In four years at Texas A&M, Ryan Swope caught 252 passes for 3,117 yards and 24 touchdowns. That included 161 catches for 2120 yards and 19 touchdowns during his junior and senior seasons. Still, Swope headed into the Senior Bowl and NFL Combine as something of an afterthought: a productive college player, more product of the system than playmaker.
And maybe those judge-a-book-by-its-cover assessments had something to do with Swope being white. Because after he busted out a 4.34 40 at the combine people suddenly started to re-evaluate the type of NFL player he could be.
Here's what NFLDraftScout.com's Dane Brugler wrote in his Risers and Fallers column following the combine, where he had Swope listed as his No. 2 riser.
Swope, who is the Aggies' all-time leader in career receptions, doesn't look like much at 6-0 and 205 pounds, but he showcased speed during combine drills that took everyone by surprise. He finished tied for second-best time in the 40-yard dash (4.34), not only among receivers but of any position. Swope plays quick and wastes little time accelerating with the ball in his hands, but he isn't known as a speedster who will easily separate with his natural athleticism. Talking to a scout after the wide receivers workouts, he told me "you could have given me 10 guesses to who would have run a sub-4.35 40 and Swope would have never crossed my lips."
During an appearance on the Dan Patrick Show, Swope said what a lot of folks were thinking.
“I think a lot of people were pretty shocked.
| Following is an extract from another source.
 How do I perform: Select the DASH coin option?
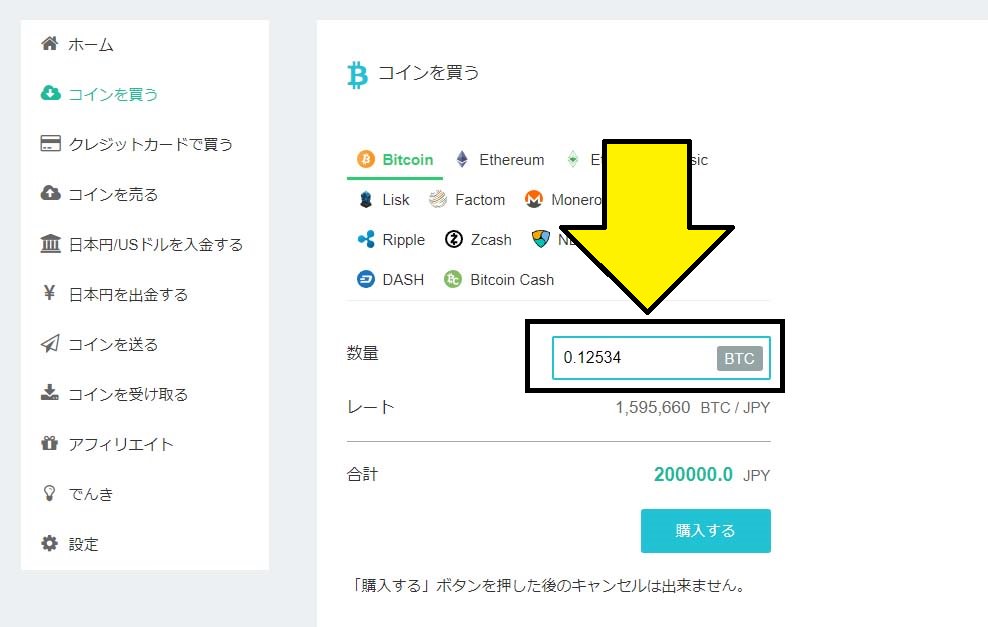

You don't see that every day, a white guy running a 4.3,” he said, via PFT.
So in much the same way people too lazy to put any real thought into such things would often compare Robert Griffin III to every athletic black quarterback (sorry, Byron) that came before him, Swope has already had to endure the predictable comparisons to other white receivers.
“I've been compared to (Wes) Welker,” he admitted. “I think that's a huge compliment because Welker's a great football player. … But I think people decide to make a white and white comparison.”
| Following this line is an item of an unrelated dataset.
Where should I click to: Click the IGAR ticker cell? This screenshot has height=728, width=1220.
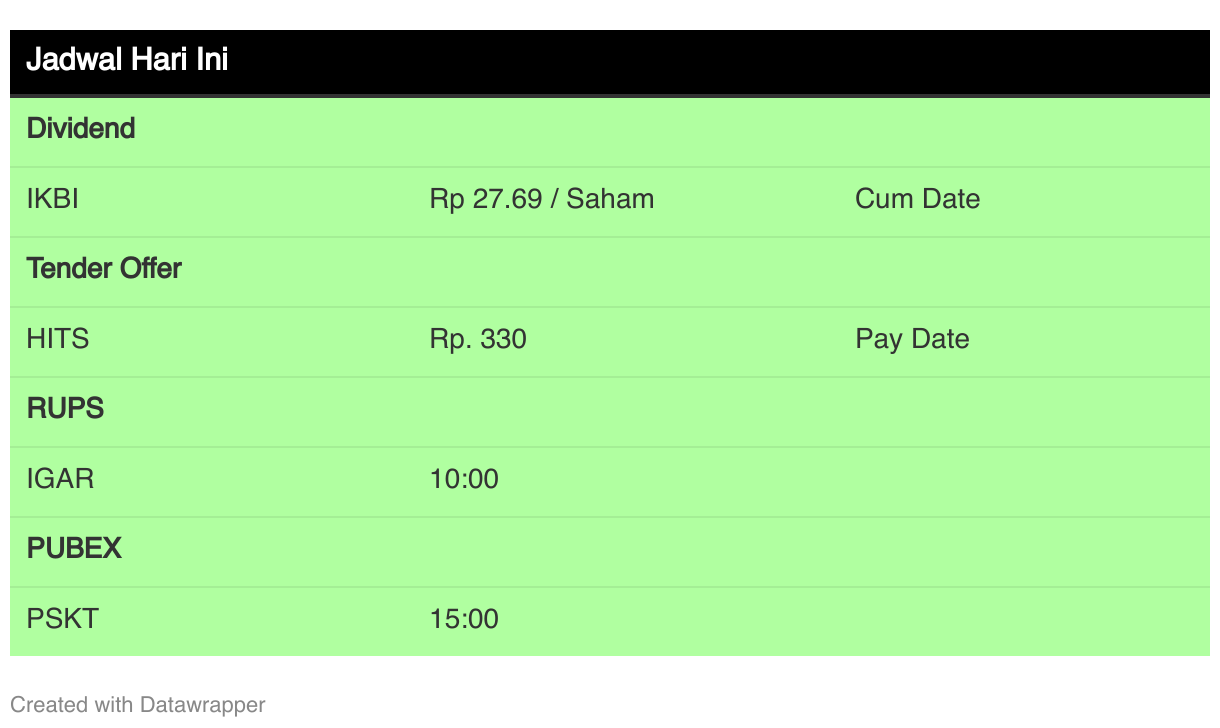[60, 479]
Actually, we're partial to this observation last November from SteelCityInsider.net's Jim Wexell.
@lake_21117 Swope reminded me of Ward. Best was beast yell when he caught pass, took blow to the head, and got up & roared in silent stadium— James C Wexell (@jimwexell) November 13, 2012
That would be Hines Ward. It's high praise and a welcome comparison for any aspiring NFL wideout.